CONSTRUCTED IN THE 19TH CENTURY USING A FRENCH 18TH CENTURY CARCASE AND VENEERS

Details
A FRENCH ORMOLU-MOUNTED TULIPWOOD AND AMARANTH SECRETAIRE
Constructed in the 19th Century using a French 18th Century carcase and veneers
Quarter-veneered overall, the later canted rectangular top with three-quarter pierced Vitruvian-scroll gallery above a long drawer with fruiting laurel band and above a panelled fall-front enclosing eight short drawers and two husk-trails, above the lower section with a lappeted rim and three long drawers, each simulated as two, with lion's mask and drapery handles, the angles with maiden's masks above oak-leaf bases, on scrolling foliate feet, the bottom drawer previously fitted, the back with inventory mark inscribed in blue chalk 'AR578'
53in. (135cm.) high, 46in. (117cm.) wide, 20½in. (52cm.) deep
Provenance
The Collection of the Barons Nathaniel and Albert de Rothschild, sold Christie's London, 8 July 1999, lot 198, (£22,000, exluding premium).
Literature
Prof.
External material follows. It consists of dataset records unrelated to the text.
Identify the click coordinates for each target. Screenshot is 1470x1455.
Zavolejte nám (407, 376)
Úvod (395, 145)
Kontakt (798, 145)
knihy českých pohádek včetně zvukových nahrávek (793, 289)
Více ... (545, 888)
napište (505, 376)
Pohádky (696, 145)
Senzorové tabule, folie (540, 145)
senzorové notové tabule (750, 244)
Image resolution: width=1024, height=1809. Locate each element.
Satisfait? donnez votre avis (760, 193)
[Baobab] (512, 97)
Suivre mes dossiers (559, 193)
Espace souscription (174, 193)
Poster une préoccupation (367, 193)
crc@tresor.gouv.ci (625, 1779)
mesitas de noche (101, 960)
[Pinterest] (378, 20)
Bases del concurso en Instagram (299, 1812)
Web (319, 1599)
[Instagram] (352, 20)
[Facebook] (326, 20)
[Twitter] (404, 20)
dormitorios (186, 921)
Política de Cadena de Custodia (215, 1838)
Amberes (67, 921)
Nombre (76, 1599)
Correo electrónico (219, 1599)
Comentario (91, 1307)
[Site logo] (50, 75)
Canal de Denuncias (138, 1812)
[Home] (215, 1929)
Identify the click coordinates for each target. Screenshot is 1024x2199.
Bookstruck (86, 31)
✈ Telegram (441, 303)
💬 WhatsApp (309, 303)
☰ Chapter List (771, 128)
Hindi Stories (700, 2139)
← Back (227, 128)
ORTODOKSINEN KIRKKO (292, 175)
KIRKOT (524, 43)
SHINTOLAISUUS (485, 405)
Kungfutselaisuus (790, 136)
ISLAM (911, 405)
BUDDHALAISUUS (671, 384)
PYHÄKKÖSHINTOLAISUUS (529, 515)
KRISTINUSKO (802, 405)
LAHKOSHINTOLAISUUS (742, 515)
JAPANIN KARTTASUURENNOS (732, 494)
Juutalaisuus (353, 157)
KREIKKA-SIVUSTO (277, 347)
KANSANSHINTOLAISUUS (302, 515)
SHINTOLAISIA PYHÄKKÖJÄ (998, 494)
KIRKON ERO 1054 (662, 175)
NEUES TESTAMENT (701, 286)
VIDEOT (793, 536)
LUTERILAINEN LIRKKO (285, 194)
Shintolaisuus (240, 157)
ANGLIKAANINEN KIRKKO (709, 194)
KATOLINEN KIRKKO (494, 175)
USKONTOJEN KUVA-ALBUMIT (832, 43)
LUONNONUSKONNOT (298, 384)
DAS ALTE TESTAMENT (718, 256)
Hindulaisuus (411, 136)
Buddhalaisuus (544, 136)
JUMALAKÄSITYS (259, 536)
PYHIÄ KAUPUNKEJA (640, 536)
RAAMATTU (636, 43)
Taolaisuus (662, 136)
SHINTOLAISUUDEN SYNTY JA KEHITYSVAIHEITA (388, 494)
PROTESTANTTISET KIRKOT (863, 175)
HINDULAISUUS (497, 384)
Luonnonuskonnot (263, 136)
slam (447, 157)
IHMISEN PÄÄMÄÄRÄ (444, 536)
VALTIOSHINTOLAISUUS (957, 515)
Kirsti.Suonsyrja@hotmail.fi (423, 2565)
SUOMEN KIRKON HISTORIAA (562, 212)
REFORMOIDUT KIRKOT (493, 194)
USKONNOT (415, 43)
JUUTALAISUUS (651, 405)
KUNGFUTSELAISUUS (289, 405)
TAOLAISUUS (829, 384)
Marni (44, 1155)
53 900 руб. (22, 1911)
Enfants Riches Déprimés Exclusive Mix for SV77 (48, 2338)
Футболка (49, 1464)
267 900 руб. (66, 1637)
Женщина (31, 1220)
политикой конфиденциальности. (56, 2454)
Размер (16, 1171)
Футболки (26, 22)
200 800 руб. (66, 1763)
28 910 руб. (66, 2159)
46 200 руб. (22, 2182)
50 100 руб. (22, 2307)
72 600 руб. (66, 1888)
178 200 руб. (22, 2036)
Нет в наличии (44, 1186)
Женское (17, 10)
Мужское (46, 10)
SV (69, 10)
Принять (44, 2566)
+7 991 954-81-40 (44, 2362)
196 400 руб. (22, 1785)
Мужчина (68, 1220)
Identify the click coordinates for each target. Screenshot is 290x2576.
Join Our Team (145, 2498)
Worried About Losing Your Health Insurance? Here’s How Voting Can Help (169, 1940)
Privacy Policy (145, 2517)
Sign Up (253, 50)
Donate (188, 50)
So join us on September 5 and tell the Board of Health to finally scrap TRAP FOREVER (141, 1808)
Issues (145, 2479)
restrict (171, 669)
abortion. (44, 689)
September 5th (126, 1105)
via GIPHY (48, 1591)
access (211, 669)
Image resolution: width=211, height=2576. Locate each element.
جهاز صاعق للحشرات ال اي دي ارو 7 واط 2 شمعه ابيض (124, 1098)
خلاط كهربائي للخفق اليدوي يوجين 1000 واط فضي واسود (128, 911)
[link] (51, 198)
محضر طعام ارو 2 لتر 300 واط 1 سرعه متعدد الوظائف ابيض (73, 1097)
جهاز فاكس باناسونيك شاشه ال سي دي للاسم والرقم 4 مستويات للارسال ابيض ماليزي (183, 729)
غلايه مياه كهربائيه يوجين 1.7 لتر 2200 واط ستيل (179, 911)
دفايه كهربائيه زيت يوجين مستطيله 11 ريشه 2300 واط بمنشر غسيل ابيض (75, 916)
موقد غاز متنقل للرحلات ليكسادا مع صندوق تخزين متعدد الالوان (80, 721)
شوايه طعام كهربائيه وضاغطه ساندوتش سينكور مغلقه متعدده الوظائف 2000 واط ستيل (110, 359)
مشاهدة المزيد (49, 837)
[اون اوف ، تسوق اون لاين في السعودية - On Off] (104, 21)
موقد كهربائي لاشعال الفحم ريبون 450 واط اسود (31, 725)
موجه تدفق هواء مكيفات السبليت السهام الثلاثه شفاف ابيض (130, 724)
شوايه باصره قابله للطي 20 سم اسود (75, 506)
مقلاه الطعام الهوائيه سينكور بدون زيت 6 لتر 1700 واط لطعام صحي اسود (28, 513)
E. Schaffran, 'New Acquisitions by The Vienna Museum of Austrian Applied Art', Connoisseur, April 1955, p. 186.

Lot Essay

This secretaire formed part of the fabled collection of the Barons Nathaniel (d. 1905) and Albert (d. 1911) von Rothschild of Vienna. The family fortune was based on businesses established by Mayer Amschel Rothschild in Frankfurt in the 1760s. His five sons, the 'five arrows' extended the family's interests throughout Europe, primarily based upon finance, but the majority of the collections were put together by the third or fourth generations of the family well into the 19th century. This timing coincided with a period when the royal and noble houses of Europe and the landowning families of England experienced financial difficulties and dispersed their collections.

Nathaniel died childless and passed his collections on to Albert who passed them on to his sons Alphonse (b. 1878), Louis (b. 1882) and Eugene (b. 1884) who were still alive in 1938. That year the family possessions were seized by the Third Reich and subsequently passed to the Austrian State Museums. This secretaire was then returned with a number of works-of-art to the heirs of Baron Alphonse von Rothschild, whose inventory number is on this secretaire, and sold at Christie's London in 1999. An armchair from the collection of Baron Alphonse von Rothschild is lot 661 in this sale.